[Source records]
+--

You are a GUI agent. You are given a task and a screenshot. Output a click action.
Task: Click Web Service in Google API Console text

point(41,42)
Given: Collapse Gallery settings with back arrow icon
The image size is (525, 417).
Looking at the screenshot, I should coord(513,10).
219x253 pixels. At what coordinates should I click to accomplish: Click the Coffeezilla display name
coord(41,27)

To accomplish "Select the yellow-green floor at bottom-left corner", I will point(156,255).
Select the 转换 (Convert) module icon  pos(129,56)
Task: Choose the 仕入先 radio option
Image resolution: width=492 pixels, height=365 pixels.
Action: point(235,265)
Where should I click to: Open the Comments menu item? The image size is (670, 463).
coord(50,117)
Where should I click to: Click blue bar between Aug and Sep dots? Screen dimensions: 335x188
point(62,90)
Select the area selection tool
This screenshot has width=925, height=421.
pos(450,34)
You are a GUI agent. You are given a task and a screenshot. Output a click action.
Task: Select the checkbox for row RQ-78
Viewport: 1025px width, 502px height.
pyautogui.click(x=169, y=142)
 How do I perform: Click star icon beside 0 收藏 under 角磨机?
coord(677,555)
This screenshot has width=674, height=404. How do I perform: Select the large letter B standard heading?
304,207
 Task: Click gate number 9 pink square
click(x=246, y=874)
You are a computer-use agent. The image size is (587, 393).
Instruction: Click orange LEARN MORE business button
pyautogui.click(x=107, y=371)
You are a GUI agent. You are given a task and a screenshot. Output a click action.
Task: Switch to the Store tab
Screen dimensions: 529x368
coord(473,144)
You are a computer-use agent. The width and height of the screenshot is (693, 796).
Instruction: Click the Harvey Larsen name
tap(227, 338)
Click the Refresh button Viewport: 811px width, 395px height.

+--

WHAT THE EXERCISE ASKS:
What must be transcribed is the run of lines from the one containing "This screenshot has width=925, height=421." to the last line of the data above, inclusive, and only that.

TASK RESPONSE:
This screenshot has width=925, height=421.
pos(450,34)
You are a GUI agent. You are given a task and a screenshot. Output a click action.
Task: Select the checkbox for row RQ-78
Viewport: 1025px width, 502px height.
pyautogui.click(x=169, y=142)
 How do I perform: Click star icon beside 0 收藏 under 角磨机?
coord(677,555)
This screenshot has width=674, height=404. How do I perform: Select the large letter B standard heading?
304,207
 Task: Click gate number 9 pink square
click(x=246, y=874)
You are a computer-use agent. The image size is (587, 393).
Instruction: Click orange LEARN MORE business button
pyautogui.click(x=107, y=371)
You are a GUI agent. You are given a task and a screenshot. Output a click action.
Task: Switch to the Store tab
Screen dimensions: 529x368
coord(473,144)
You are a computer-use agent. The width and height of the screenshot is (693, 796).
Instruction: Click the Harvey Larsen name
tap(227, 338)
Click the Refresh button Viewport: 811px width, 395px height.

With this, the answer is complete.